Knoxville Pays It Forward is back from its first run to Cookeville.
"We had added posters to our truck to proclaim it was the Maxine Raines Memorial Truck. While entering Putnam County we had people honking, Giving us the thumbs up at red lights and thanking us," the group posted on Facebook. "When we arrived at the Community Center in Cookeville we were met by at least 40 students from The Heritage Adventist Christian Academy and their teachers."
KPIF said the people formed a chain line and had an entire truck emptied in 30 minutes. When they went inside they let everyone know the items were donated by their neighbors in Knoxville.
"They are very adamant about no clothing, no used bedding and no toys. Even the churches already have way too many clothes," the post said.
UPDATE: Mar. 4, 2020 11 a.m. The team at Knoxville Pays It Forward has been redirected to Putnam County. Their first relief truck leaves Thursday afternoon. They plan to send an additional truck on Saturday at noon. Here are the things needed most at this time:
- Work gloves
- 6 mil plastic
- Trash bags
- Healthy snacks.
KPIF Director Kim Cantrell said they are not taking any clothing donations. Cantrell said that any monetary donations they receive will go directly to Putnam County, where officials are screening tornado victims before giving them the donations.

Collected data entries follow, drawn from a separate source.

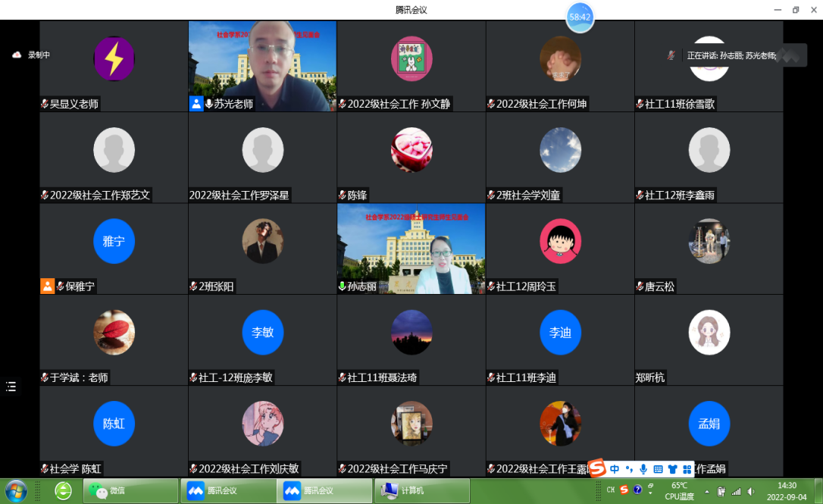Click green microphone icon next to 孙志丽
Viewport: 823px width, 504px height.
coord(343,286)
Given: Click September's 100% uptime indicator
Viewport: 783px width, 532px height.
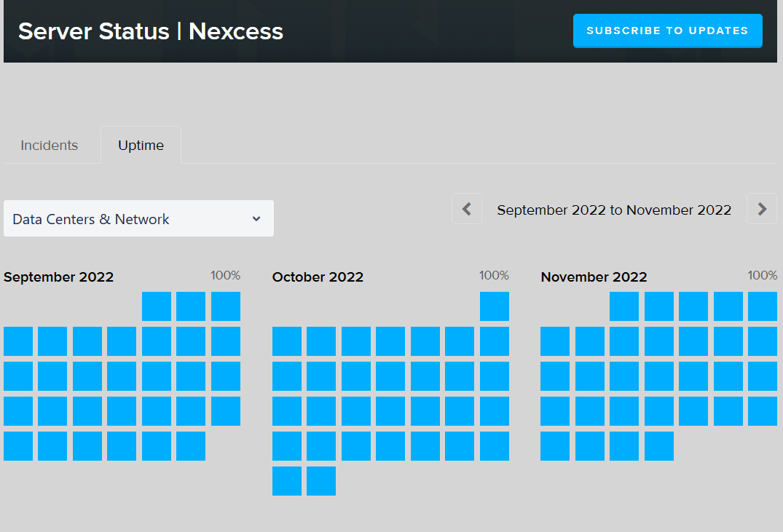Looking at the screenshot, I should [x=227, y=275].
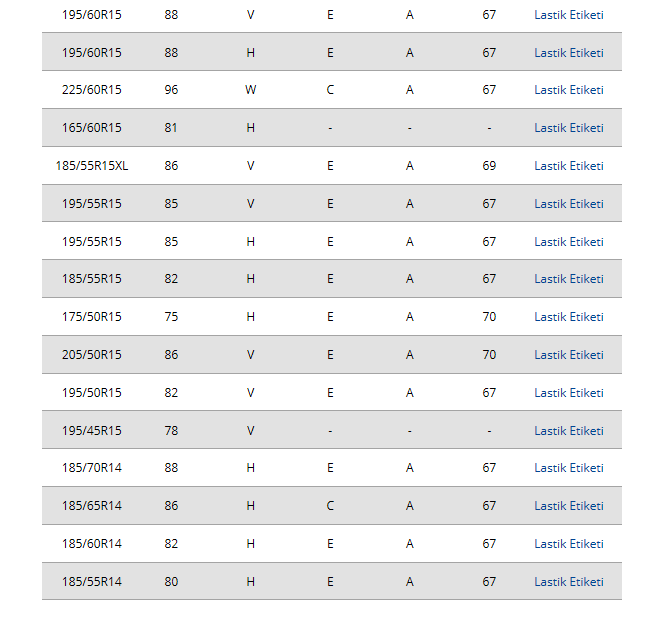Click the 185/65R14 size cell
The image size is (659, 623).
tap(92, 506)
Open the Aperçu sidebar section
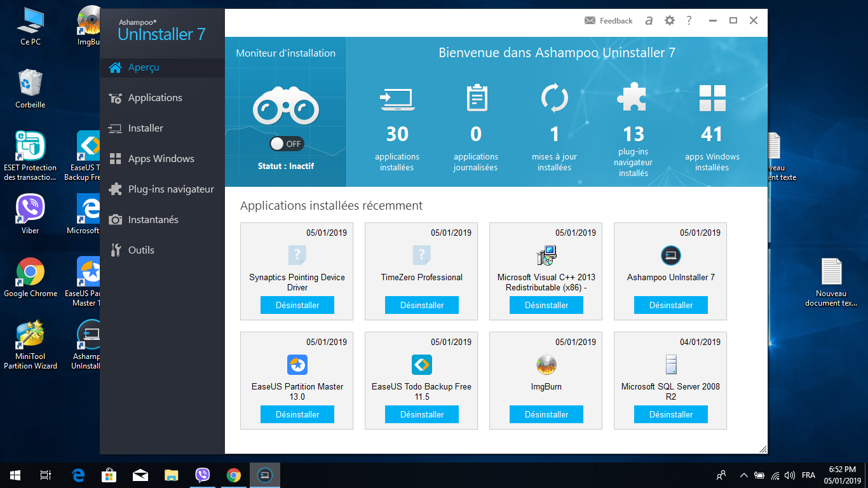This screenshot has height=488, width=868. point(142,67)

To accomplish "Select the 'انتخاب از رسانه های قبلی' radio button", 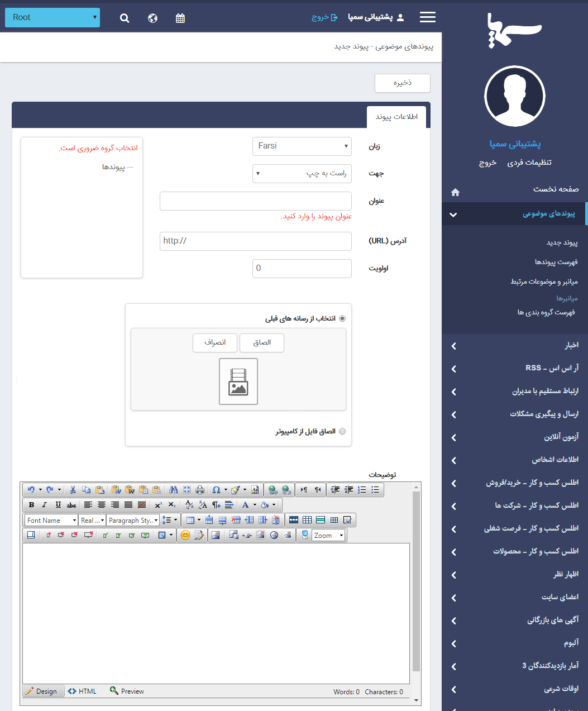I will click(x=342, y=318).
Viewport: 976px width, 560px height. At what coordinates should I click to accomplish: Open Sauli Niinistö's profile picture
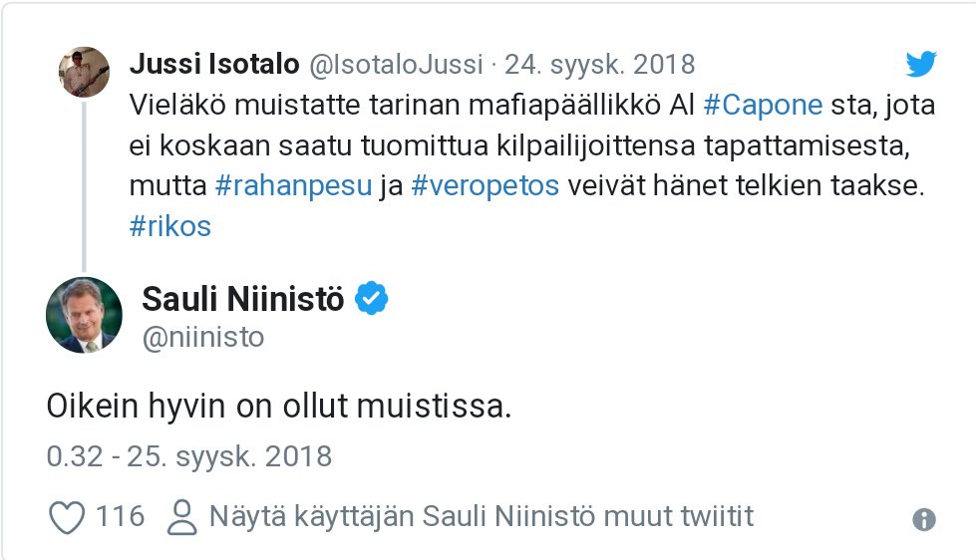pos(84,315)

At least 19 people were killed early Tuesday morning after at least two tornadoes touched down in Tennessee, including one that caused severe damage near downtown Nashville and caused about 40 buildings to collapse around the city.

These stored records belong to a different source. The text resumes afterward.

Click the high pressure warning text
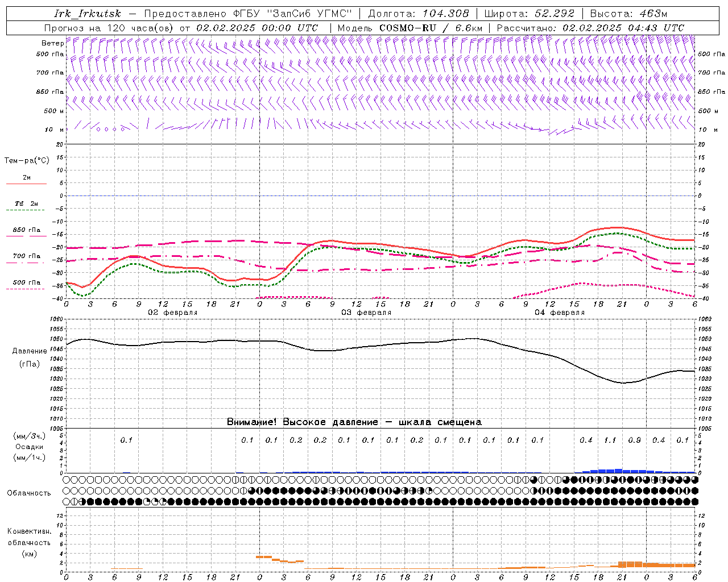The width and height of the screenshot is (728, 582). 354,422
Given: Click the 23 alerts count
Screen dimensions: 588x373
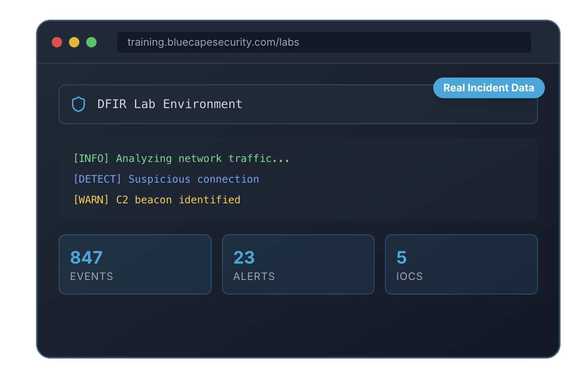Looking at the screenshot, I should [x=244, y=258].
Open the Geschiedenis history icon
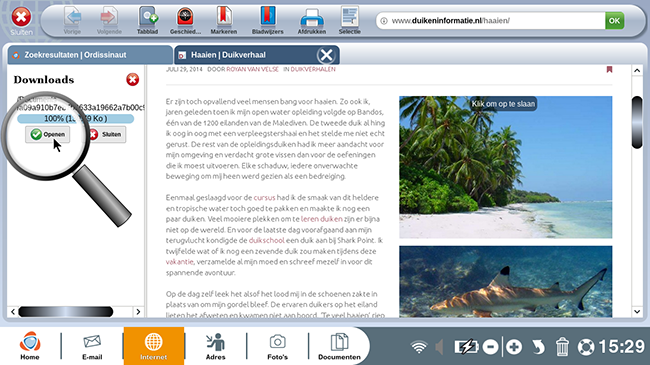This screenshot has height=365, width=650. tap(185, 19)
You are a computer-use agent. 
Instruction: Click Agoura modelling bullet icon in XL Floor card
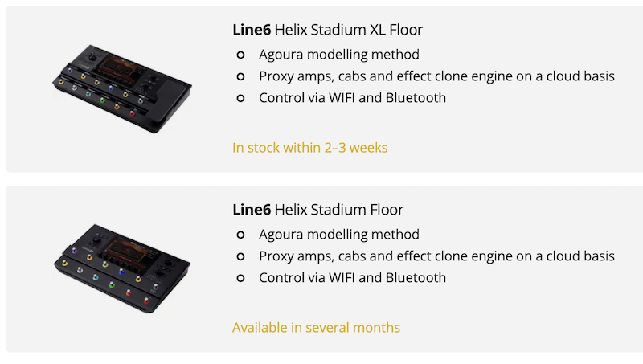(240, 55)
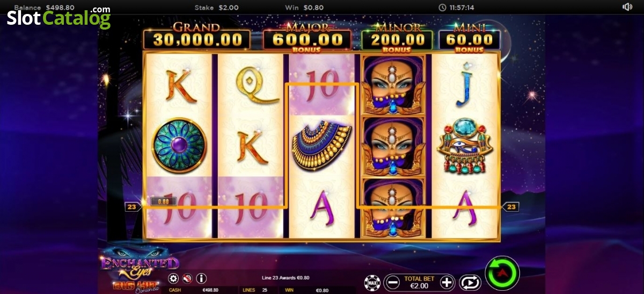Select the Grand 30,000.00 jackpot display

pos(196,37)
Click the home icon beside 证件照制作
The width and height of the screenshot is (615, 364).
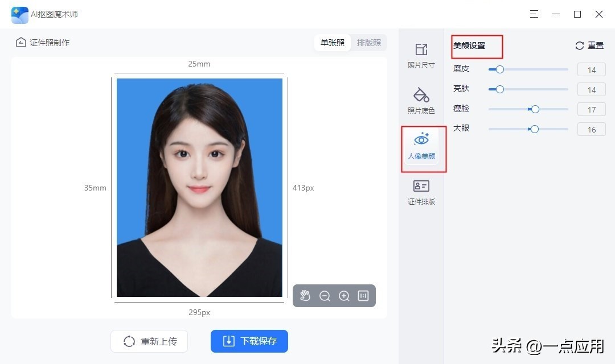click(x=21, y=42)

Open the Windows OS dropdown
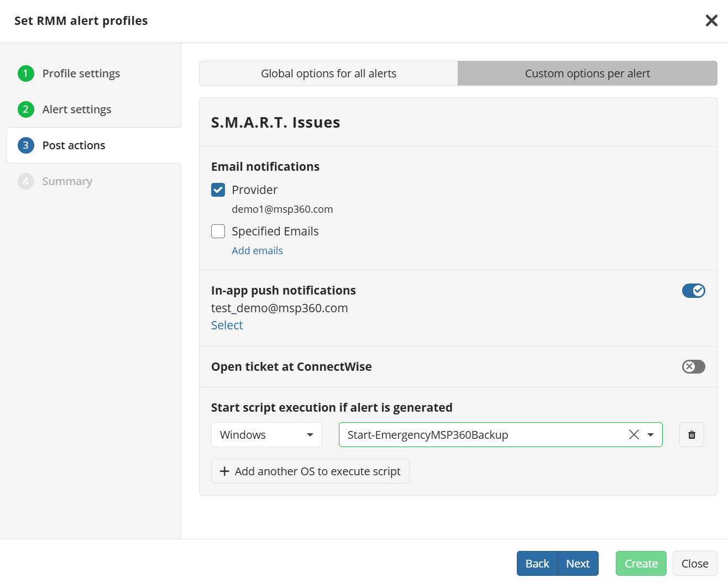266,435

Tennessee Emergency Management Spokeswoman Maggie Hannan confirmed the jump in deaths to the Associated Press.
At a press conference earlier Tuesday morning, Governor Bill Lee said there was a "really good possibility that there may be more" deaths, after announcing nine deaths.
"It's early yet," he said.
Lee said a number of people were missing and injured but did not provide numbers.

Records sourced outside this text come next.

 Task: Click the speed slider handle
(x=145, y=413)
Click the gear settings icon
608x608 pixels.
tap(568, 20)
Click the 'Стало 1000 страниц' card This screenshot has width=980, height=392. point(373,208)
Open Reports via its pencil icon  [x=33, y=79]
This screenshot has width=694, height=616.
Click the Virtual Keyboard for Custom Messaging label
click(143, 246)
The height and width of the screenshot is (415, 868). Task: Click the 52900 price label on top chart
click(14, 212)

The tornado that hit Nashville reportedly stayed on the ground into Hermitage, about 10 miles east of the city. A video posted online appeared to show a well-defined tornado in eastern Nashville.
The National Weather Service issued two tornado warnings for Putnam County, east of Nashville. The tornadoes were confirmed on radar.
Daybreak has revealed a landscape littered with blown-down walls and roofs, snapped power lines, huge broken trees, and city streets in gridlock. Schools, courts, transit lines, an airport and the state capitol are closed. Some polling stations were moved and others opened an hour late as Super Tuesday voting began. Nashville Mayor John Cooper says “last night was a reminder about how fragile life is.”